I found out that 12400 Ohms plate to plate does not mean that each class-B tube is presented with 3100 Ohms load, even though common sense says that the center tap on a 12400 ohm winding would present 1/2 the voltage and therefore 1/4 the impedance. This is assumed out by looking at the same conditions for a single tube as a class B RF amplifier. The RF amp takes a 5700 Ohm load, roughly half the push-pull figure (RCA TT-4 handbook).

So from there it is to calculate the minimum plate voltage and from there the grid current at that moment of peak drive voltage. Since 1250V is supplied to the plate, 6200 ohms is in series with the plate in question, and 260mA DC is flowing through the tube during its half cycle, the resistance of the tube is 4807 Ohms on average (or RMS?) during its half cycle. Since the table assumes a sine wave, the peak minimum value of the tube would be 0.707 of the average value, or 3399 Ohms.

So there is a voltage divider consisting of the 6200 Ohm load and the 3399 Ohm tube resistance. With 1250V on the plate supply, the minimum tube plate voltage should be 1250 * (3399/(6200+3399)) or 442V. The peak grid to grid voltage is 145 volts. Each grid has a positive peak of 72.5V.

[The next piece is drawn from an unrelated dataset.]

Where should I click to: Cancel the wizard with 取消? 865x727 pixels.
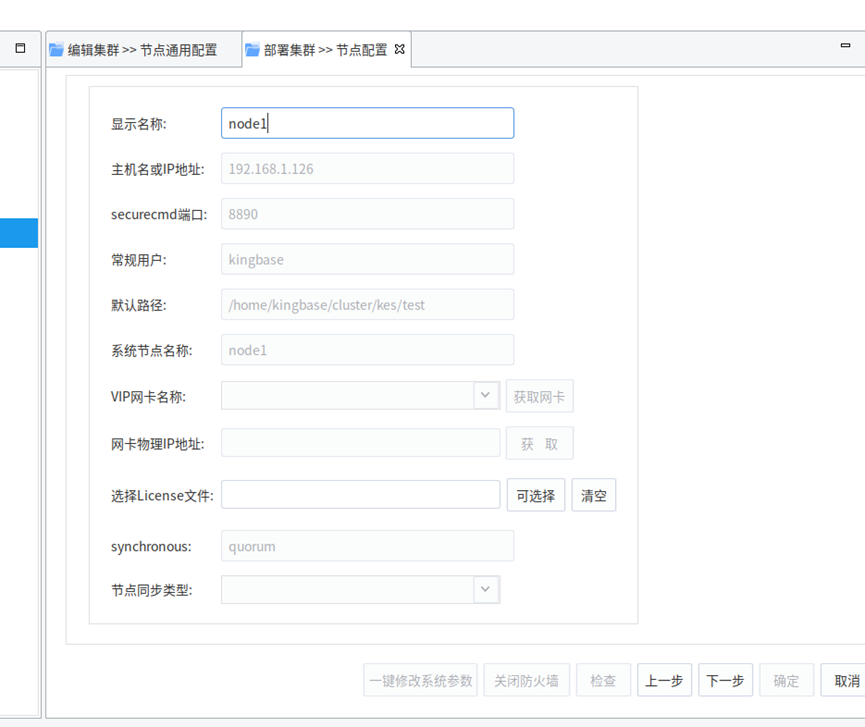click(845, 680)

With 442V on the plate, a 72.5V grid voltage would cause a grid current of 55mA to be drawn.

Another way to figure this is to look at the peak g-g voltage and compare to the driver power. If the peak grid voltage is 72.5V, the RMS voltage is 51.25V. If the drive is 3.8 watts, the one tube uses 1.9 watts RMS. During the tube's half cycle, the RMS grid current is 37 mA and the peak value would be 52.4 mA

So the driver must be able to supply 55mA to the grid without distortion. Good practice requires the driver to be able to provide substantially more, to account for irregularities. If it were me I would try for a driver that could do 100mA peak.

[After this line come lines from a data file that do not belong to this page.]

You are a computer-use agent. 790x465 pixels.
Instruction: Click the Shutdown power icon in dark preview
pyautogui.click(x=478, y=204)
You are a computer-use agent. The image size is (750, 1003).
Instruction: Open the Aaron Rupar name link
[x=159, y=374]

To drive with no transformer, I'd want to use a cathode follower. I'd be tempted to use a 6080 or 6AS7. It would be possible to use a pair of low voltage beam tubes like the 6AU5 and 6AV5 and they are cheap because they are seldom used. Any tube used in regulated DC power supplies as a pass tube would do. Other seldom-used tubes like the 815, 829B, and 832 could be considered because they are cheap and can be had by the shoebox full, as well as sockets for them. An advantage of a beam tube or tetrode for a driver is that the gain of the stage can be tweaked with the screen grid voltage. The screen voltage is also a good place for a little feedback.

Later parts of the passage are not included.